● **Problem requirements**
Reproduce, without any change, the span of lines from the opening of the records below to the line containing "The width and height of the screenshot is (1387, 751).", inclusive.

::: Records for the exercise

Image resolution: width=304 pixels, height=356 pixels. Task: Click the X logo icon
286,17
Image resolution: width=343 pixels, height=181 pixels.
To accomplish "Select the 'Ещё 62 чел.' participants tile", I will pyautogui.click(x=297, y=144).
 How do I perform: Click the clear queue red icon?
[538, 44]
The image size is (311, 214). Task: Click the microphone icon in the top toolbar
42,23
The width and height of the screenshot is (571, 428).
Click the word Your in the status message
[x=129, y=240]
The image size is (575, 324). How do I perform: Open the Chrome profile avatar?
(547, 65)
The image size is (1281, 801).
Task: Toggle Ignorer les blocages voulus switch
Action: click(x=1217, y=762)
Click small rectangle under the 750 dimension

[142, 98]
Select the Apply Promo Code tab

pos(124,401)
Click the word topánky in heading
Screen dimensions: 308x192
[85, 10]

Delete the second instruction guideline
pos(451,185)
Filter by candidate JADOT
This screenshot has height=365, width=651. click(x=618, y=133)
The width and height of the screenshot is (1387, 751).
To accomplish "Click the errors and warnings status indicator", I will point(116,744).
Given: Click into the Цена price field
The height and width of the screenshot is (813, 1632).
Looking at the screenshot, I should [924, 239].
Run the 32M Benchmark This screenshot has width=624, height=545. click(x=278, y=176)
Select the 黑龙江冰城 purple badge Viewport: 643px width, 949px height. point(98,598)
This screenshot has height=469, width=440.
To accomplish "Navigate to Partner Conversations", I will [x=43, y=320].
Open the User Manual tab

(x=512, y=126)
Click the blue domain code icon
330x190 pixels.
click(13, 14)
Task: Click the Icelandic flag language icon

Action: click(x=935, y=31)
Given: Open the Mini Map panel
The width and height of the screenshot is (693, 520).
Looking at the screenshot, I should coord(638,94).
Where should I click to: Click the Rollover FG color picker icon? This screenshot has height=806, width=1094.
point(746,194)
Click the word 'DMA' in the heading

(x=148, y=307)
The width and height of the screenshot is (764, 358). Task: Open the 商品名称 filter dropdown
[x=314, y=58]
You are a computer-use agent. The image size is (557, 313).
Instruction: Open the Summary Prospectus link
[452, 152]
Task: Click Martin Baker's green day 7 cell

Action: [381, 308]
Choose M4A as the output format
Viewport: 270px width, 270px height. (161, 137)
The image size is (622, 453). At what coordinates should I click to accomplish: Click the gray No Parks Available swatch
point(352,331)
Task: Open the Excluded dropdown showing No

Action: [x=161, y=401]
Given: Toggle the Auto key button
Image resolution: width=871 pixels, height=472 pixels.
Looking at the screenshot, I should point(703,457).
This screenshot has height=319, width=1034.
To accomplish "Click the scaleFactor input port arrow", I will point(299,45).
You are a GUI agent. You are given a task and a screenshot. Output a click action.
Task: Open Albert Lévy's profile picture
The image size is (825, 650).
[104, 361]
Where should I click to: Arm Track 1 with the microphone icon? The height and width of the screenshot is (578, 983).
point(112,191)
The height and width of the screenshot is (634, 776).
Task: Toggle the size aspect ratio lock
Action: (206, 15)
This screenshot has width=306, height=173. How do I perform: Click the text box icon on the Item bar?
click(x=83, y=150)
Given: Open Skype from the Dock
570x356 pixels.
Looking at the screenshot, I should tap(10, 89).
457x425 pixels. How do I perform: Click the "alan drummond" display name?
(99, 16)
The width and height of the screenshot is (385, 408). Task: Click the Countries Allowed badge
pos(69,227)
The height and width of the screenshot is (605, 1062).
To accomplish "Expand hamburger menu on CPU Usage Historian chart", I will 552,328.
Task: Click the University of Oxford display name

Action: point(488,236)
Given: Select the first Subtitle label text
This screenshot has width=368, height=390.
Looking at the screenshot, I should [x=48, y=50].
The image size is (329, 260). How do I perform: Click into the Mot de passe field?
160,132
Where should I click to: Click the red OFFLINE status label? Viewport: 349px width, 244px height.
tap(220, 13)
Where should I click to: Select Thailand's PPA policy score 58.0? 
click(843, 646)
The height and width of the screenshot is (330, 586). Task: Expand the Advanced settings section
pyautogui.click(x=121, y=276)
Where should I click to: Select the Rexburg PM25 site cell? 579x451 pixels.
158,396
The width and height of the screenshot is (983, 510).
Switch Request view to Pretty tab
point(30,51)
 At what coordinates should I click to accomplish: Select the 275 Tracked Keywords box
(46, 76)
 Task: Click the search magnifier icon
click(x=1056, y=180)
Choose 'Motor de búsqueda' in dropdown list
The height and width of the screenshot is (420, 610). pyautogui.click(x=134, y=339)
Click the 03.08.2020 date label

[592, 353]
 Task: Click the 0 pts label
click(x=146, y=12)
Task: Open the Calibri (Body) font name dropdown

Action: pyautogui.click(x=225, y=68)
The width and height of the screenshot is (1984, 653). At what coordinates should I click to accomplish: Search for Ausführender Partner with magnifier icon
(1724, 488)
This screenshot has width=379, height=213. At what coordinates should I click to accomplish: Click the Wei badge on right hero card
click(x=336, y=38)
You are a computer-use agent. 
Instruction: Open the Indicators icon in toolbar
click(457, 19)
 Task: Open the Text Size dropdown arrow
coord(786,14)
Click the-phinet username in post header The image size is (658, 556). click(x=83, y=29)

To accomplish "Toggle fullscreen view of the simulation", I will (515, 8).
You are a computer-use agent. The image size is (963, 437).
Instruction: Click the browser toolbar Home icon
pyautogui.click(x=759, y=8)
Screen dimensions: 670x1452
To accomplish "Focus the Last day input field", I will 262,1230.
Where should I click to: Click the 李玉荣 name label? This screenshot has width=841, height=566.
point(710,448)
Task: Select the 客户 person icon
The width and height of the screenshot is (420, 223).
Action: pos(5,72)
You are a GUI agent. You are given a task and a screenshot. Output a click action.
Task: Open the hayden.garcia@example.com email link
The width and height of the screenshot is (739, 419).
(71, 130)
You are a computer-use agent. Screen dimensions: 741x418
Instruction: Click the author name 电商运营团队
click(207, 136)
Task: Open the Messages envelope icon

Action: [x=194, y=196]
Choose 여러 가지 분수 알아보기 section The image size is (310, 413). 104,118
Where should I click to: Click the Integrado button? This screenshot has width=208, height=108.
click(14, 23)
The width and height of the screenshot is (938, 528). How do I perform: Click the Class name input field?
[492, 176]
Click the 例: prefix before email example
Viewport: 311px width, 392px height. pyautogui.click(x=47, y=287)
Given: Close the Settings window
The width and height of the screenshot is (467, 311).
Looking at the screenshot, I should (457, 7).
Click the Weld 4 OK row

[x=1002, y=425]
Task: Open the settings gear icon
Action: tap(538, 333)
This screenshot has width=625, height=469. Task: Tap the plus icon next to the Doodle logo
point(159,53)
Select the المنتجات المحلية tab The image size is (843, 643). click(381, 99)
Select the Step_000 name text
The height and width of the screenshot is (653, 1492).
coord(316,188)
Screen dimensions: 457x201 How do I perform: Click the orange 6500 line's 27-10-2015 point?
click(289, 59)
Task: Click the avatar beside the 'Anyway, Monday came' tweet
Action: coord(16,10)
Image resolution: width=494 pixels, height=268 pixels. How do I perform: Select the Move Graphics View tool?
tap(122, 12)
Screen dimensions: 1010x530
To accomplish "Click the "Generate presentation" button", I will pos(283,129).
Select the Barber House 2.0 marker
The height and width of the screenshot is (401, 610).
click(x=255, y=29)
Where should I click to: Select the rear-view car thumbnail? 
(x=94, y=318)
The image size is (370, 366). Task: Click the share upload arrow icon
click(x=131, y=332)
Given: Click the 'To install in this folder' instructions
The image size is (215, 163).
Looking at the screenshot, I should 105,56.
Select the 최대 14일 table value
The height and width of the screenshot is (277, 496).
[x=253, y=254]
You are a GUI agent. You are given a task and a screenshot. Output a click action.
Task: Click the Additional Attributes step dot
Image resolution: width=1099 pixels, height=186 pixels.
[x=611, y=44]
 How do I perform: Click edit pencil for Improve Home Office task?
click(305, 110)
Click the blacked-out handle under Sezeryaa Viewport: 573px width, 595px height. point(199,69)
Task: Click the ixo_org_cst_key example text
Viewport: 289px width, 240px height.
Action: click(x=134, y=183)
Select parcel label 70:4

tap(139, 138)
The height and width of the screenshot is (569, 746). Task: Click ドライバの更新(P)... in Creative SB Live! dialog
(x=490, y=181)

::::::

● **Answer section**
Image resolution: width=304 pixels, height=356 pixels. Task: Click the X logo icon
286,17
Image resolution: width=343 pixels, height=181 pixels.
To accomplish "Select the 'Ещё 62 чел.' participants tile", I will pyautogui.click(x=297, y=144).
 How do I perform: Click the clear queue red icon?
[538, 44]
The image size is (311, 214). Task: Click the microphone icon in the top toolbar
42,23
The width and height of the screenshot is (571, 428).
Click the word Your in the status message
[x=129, y=240]
The image size is (575, 324). How do I perform: Open the Chrome profile avatar?
(547, 65)
The image size is (1281, 801).
Task: Toggle Ignorer les blocages voulus switch
Action: click(x=1217, y=762)
Click small rectangle under the 750 dimension

[142, 98]
Select the Apply Promo Code tab

pos(124,401)
Click the word topánky in heading
Screen dimensions: 308x192
[85, 10]

Delete the second instruction guideline
pos(451,185)
Filter by candidate JADOT
This screenshot has height=365, width=651. click(x=618, y=133)
The width and height of the screenshot is (1387, 751).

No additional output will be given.